Figure 5. BAFF and APRIL Signals Through BCMA to Have Anti-inflammatory Functions in B Cells.

(A) Four different B cell subsets, CD19⁺IgM^hiIgD^lo (transitional/regulatory B cells), CD19⁺IgD^hi (mature B cells), CD19⁺IgM^loIgD^lo (class-switched memory B cells), CD19^+/-CD138⁺ (plasmablasts/plasma cells), and CD4⁺ T cells were FACS sorted from BCMA^+/+ mice with EAE, and quantitative real-time PCR was performed for BCMA expression. The data represent 1/ΔCt of BCMA expression (n = 4/group). Error bars represent SEM, and analysis of variance was used to determine statistical differences. (B) Trans (transitional/regulatory) B cells, mature B cells, CS-Mem (class-switched memory B cells), and PB/PC (plasmablasts/plasma cells) were FACS sorted from BCMA^+/+ and BCMA^−/− mice and stimulated with anti-CD40 in the presence or absence of BAFF and APRIL. To get enough numbers of smaller B cell subsets, 5 spleens were pooled together.

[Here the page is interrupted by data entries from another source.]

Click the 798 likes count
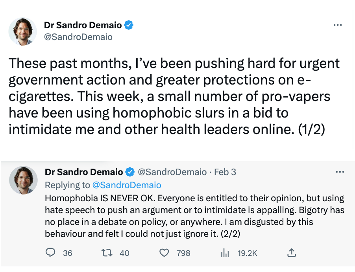The height and width of the screenshot is (272, 355). coord(183,253)
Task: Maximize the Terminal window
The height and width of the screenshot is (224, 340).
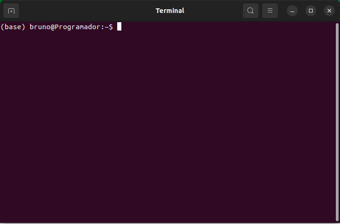Action: [x=311, y=11]
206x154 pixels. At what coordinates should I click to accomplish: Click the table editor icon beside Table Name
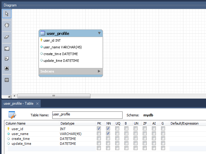pos(13,115)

After 72 hours, cell culture supernatants were collected, and IL-6 and IL-10 secretion was measured by ELISA. Error bars represent SEM, and Student t tests were used to determine statistical significance. p < 0.05 was considered to be statistically significant. APRIL = a proliferation-inducing ligand; BAFF = B cell–activating factor; BCMA = B cell maturation antigen; EAE = experimental autoimmune encephalomyelitis; IL = interleukin.